NBC Promotes Christian-Themed Show; NY Times Disparages Its Potential Audience

September 17th, 2005 6:24 PM
NBC is doing something that you just don't see on network TV these days - promoting a TV show with a Christian theme. The peacock network is making a full-court promotional effort for the show with churches and Christian radio stations (from Newsmax):

An upcoming TV series featuring Christian pop singer Amy Grant will make its debut next Friday, and NBC is pulling out all the stops to promote it.

In "Three Wishes," Amy Grant will visit a different town every week, where, in a gesture of Christian charity, she will seek to fulfill the wishes of needy families and community groups, according to the New York Times.

The show, which Amy Grant describes as "faith in action," is being heavily promoted by NBC, which, the Times reports, has sent more than 7,000 DVDs of the show's first episode to ministers and other clergy members, along with a recorded message to their congregants from Amy Grant.

NBC also has scheduled Grant, who recently released an album of hymns titled "Rock of Ages," for interviews on Christian radio and taken out advertising in small-town newspapers.

The New York Times, which clearly does not understand the Christian market (you know, those religious nuts who made "The Passion of the Christ" one of the biggest movies of all time), and is not afraid to disparage the show's potential audience:

The Times, widely noted for its dismissive attitude toward anything that smacks of Christianity, was unable to resist commenting that the network's promotion of the series is "evocative of a red-state presidential campaign," which "bears scant resemblance to any NBC has crafted before."

To the Times, "red state" means an area of lowbrow superstition offensive to the elite circles in which the newspaper travels.

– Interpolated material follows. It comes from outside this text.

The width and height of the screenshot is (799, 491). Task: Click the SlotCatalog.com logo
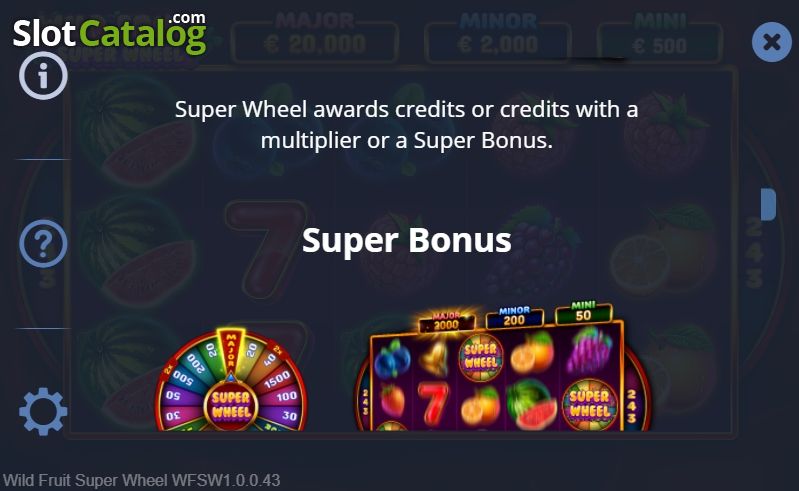tap(110, 33)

"Three Wishes," Times reporter Jacques Steinberg noted, "is aimed, in no small part, at a churchgoing rural and suburban audience" – you know, the sort of intellectually backward types who inhabit red states.

The Times may be in for a surprise when this show takes off with an audience which is desperate for good, heartwarming stories, and not just another moronic sitcom or dramatic series involving a bunch of morally-challenged housewives.